Our app will serve the shelter staff with visualizations that provide critical information to enable improved staff/volunteer scheduling and resource planning. They can visually gauge the seasonality of intake/outtake volume across time. Users can explore the intake/outtake volumes by animal types across weekdays, and also evaluate if certain factors extend the time spent by animals in the shelter before outtake. They can also easily understand the age distribution of animals upon intake.
By adopting our proposed app, users can obtain insightful perspectives on the shelter’s operations, and make informed decisions about resource planning and staff/volunteer scheduling.
Our app visualizes a dataset of approximately 70,000 animal intakes at the ACC, in Texas. This is the largest no-kill animal shelter in the United States, providing shelter to over 18,000 animals each year. As part of the AAC's efforts to bring awareness and care for animals in need, the organization makes its accumulated intake and outcomes data available as part of the city of Austin's Open Data Initiative.
The dataset contains information on intakes and outcomes of animals entering the AAC from October 2013 to March 2018. Each animal record has 14 associated variables which describe information about the animal itself (animal_type, breed, sex, age), the time frame of the animal's stay in the shelter (intake_monthyear, intake_weekday, total_time_in_shelter_days), and the conditions surrounding the intake and outcome of the animal (intake_condition, intake_type, outcome_type).
Peter is a volunteer at the Austin Animal Center with a desire to improve the operations within the shelter. He is overseeing both the scheduling of volunteers and resource budget planning; thus, he seeks to understand the daily demands of the animal shelter. In particular, Peter is especially interested in understanding the daily intake of rescue/abandon animals, as well as, the number of outtake discharges.
By logging on to the app, Peter can glance at the overall intake and outtake trends. Observing that it is now approaching June, where there appears to be a seasonal increase in animal intake numbers, he decides to recruit more volunteers for the summer season. Below the top graph, Peter is presented with an overview of the average intake and outtake counts on a weekday basis. By filtering across animals, he notices that he should request for more volunteers with cat-handling experience from Mondays to Thursdays. Additionally, based on the age distributions of intake animals, Peter realizes that the ages of the intake cats are likely to be highly concentrated at young ages. This aids his planning of volunteers as he considers enlisting volunteers who are experienced with kittens.
Peter is also presented with an overall view of the time spent in shelter before outtake for each animal type. He postulates that animals that were injured at point of intake tend to spend a longer time in the shelter compared to healthy animals, and can verify that with some selection filtering.

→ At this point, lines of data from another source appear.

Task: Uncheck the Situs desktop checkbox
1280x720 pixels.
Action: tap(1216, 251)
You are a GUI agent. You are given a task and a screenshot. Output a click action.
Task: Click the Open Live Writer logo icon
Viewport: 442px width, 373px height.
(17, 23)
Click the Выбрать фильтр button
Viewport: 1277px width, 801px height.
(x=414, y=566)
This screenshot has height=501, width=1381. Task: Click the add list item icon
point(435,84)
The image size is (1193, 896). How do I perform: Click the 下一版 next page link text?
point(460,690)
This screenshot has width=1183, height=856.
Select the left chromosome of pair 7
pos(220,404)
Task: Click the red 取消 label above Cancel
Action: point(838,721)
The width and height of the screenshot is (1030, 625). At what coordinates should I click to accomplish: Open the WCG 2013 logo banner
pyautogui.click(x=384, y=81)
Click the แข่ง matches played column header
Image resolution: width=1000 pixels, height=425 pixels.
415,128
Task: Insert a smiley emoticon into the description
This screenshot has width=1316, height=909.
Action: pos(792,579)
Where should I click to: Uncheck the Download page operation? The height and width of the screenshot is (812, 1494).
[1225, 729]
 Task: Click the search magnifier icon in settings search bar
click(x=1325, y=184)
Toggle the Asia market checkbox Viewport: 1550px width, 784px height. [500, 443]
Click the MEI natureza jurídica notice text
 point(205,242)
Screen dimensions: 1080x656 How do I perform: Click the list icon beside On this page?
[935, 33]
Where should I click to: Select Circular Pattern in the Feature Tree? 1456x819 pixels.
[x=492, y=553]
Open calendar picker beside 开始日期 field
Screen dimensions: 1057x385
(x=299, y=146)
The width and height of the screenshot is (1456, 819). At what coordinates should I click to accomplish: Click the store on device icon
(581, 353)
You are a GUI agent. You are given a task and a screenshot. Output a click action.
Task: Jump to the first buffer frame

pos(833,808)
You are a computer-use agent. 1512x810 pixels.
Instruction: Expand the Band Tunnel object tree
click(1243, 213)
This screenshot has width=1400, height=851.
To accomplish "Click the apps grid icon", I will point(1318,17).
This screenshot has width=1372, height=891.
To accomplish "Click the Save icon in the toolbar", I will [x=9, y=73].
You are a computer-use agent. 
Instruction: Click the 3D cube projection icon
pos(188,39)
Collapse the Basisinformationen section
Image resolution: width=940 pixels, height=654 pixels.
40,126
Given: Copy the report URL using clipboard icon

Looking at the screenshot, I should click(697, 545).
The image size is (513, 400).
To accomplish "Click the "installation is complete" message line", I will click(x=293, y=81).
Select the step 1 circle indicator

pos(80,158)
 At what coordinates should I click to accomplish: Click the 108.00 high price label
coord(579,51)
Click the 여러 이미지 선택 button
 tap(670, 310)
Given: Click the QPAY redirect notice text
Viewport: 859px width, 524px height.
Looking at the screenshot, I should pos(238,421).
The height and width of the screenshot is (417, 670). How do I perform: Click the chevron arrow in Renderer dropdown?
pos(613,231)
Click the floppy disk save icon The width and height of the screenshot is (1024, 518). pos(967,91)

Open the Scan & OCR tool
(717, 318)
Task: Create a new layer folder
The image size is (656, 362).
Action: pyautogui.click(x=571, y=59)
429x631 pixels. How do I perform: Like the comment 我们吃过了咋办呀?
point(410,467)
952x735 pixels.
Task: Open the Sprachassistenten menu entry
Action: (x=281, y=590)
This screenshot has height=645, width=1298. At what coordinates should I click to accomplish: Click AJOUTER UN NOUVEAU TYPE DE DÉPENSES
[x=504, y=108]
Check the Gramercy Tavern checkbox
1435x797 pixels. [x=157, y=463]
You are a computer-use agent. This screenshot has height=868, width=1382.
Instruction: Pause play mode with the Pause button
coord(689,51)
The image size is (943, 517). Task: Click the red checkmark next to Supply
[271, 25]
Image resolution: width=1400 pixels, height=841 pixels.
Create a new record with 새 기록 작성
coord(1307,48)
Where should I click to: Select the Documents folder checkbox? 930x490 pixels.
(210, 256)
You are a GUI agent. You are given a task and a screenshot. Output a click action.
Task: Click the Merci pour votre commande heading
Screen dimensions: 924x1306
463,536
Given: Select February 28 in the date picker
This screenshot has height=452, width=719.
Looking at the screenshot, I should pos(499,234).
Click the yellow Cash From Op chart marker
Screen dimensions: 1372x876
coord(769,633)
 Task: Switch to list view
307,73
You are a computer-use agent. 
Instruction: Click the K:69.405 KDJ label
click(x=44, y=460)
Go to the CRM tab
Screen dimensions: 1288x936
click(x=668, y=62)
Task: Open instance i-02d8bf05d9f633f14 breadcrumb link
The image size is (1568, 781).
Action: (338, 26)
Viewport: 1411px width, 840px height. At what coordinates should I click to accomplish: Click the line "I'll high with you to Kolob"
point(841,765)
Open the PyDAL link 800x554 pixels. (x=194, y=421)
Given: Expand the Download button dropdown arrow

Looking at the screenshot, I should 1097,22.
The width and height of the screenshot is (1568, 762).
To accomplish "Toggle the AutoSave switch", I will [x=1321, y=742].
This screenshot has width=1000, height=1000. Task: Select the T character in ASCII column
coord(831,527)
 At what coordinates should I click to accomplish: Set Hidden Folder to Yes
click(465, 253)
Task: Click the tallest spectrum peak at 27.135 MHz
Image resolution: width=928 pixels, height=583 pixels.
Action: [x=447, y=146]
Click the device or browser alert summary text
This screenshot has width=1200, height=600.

He easily understands which animal is the least likely to get adopted and can either improve marketing adoption outreach for that animal type or plan his resource budget to accommodate the operational demands.
The general research questions we want to enable users like Peter to answer with our application are as follows:
- What are the seasonality trends of animal intake and outtake volumes across different time periods?
- What is the breakdown of the average intake and outtake volumes across the week for a specific month and animal type?
- What is the age distribution of different animals at point of intake?
- Do different animals experience different extents of time spent in shelter before eventual outtake?
- Does the health condition of the animal at point of intake affect their time spent in shelter?